→ **What is needed**:
Give everything from the start of the lines below down to the line containing "Action: coord(775,35)" as a Markdown table with the columns "Row" and "Line," leaving out blank lines.

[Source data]
(begin)

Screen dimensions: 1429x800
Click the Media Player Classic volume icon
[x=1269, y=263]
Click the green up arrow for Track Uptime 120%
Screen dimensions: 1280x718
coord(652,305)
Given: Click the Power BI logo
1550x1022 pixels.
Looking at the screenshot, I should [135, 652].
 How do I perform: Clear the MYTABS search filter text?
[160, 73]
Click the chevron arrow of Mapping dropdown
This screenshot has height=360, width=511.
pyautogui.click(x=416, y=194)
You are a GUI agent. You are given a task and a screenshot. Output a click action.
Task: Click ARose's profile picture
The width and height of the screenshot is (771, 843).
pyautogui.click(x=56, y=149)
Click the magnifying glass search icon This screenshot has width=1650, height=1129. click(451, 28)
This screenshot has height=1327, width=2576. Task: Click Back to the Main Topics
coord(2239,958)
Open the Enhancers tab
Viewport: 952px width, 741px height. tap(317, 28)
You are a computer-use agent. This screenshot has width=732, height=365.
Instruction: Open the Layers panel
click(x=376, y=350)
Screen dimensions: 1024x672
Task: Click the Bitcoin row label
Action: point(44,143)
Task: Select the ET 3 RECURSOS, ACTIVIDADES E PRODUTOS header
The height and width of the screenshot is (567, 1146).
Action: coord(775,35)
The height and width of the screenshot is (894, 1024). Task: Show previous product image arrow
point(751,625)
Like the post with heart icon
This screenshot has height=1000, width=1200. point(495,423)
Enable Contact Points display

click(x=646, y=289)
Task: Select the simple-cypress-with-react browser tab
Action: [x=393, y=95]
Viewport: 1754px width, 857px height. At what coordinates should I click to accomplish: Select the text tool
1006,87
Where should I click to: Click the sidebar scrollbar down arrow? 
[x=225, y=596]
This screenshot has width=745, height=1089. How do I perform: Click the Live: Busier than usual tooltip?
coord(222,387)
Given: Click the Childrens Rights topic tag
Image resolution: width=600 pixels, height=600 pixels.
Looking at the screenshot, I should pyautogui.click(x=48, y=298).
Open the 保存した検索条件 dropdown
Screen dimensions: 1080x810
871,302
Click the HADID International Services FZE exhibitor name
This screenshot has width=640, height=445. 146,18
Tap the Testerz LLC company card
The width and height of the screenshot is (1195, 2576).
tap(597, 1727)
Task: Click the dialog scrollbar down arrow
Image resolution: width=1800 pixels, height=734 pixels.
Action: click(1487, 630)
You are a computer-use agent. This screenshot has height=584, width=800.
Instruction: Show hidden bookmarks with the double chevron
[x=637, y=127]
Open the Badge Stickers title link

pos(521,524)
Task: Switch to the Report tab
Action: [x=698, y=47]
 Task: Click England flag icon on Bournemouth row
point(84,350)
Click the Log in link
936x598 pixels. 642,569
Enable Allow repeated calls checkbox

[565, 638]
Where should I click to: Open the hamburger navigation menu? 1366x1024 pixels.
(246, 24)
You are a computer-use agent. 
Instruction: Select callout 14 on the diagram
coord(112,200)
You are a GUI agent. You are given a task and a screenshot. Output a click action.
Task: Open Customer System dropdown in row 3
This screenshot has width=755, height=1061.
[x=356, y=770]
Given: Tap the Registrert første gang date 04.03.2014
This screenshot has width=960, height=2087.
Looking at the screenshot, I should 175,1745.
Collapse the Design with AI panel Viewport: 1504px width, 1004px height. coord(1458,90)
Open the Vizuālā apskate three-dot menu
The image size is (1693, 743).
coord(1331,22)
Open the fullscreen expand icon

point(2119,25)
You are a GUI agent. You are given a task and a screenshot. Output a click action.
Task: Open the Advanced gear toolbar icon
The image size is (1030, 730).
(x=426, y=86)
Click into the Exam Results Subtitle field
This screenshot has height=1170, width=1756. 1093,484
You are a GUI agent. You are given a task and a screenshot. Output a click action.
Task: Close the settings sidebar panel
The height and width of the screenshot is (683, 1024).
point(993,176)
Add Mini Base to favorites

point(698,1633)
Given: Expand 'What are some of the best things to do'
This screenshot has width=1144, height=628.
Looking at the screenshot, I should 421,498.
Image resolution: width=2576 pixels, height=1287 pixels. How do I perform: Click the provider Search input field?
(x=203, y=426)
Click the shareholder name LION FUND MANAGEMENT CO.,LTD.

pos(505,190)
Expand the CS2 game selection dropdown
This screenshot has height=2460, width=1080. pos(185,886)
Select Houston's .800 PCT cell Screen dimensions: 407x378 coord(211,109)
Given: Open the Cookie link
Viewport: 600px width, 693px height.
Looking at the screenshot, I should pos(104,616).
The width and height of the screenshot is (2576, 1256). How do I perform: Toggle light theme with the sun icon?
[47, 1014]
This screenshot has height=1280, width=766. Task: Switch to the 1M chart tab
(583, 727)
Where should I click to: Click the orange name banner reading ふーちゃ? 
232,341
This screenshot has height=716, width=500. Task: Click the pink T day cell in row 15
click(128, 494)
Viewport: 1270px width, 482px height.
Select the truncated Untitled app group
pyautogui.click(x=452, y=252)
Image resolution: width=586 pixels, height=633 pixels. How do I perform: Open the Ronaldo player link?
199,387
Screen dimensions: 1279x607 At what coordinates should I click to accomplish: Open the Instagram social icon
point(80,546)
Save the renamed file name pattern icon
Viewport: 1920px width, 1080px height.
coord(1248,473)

(end)

→ **Solution for this problem**:
| Row | Line |
|---|---|
| 1 | Screen dimensions: 1429x800 |
| 2 | Click the Media Player Classic volume icon |
| 3 | [x=1269, y=263] |
| 4 | Click the green up arrow for Track Uptime 120% |
| 5 | Screen dimensions: 1280x718 |
| 6 | coord(652,305) |
| 7 | Given: Click the Power BI logo |
| 8 | 1550x1022 pixels. |
| 9 | Looking at the screenshot, I should [135, 652]. |
| 10 |  How do I perform: Clear the MYTABS search filter text? |
| 11 | [160, 73] |
| 12 | Click the chevron arrow of Mapping dropdown |
| 13 | This screenshot has height=360, width=511. |
| 14 | pyautogui.click(x=416, y=194) |
| 15 | You are a GUI agent. You are given a task and a screenshot. Output a click action. |
| 16 | Task: Click ARose's profile picture |
| 17 | The width and height of the screenshot is (771, 843). |
| 18 | pyautogui.click(x=56, y=149) |
| 19 | Click the magnifying glass search icon This screenshot has width=1650, height=1129. click(451, 28) |
| 20 | This screenshot has height=1327, width=2576. Task: Click Back to the Main Topics |
| 21 | coord(2239,958) |
| 22 | Open the Enhancers tab |
| 23 | Viewport: 952px width, 741px height. tap(317, 28) |
| 24 | You are a computer-use agent. This screenshot has width=732, height=365. |
| 25 | Instruction: Open the Layers panel |
| 26 | click(x=376, y=350) |
| 27 | Screen dimensions: 1024x672 |
| 28 | Task: Click the Bitcoin row label |
| 29 | Action: point(44,143) |
| 30 | Task: Select the ET 3 RECURSOS, ACTIVIDADES E PRODUTOS header |
| 31 | The height and width of the screenshot is (567, 1146). |
| 32 | Action: coord(775,35) |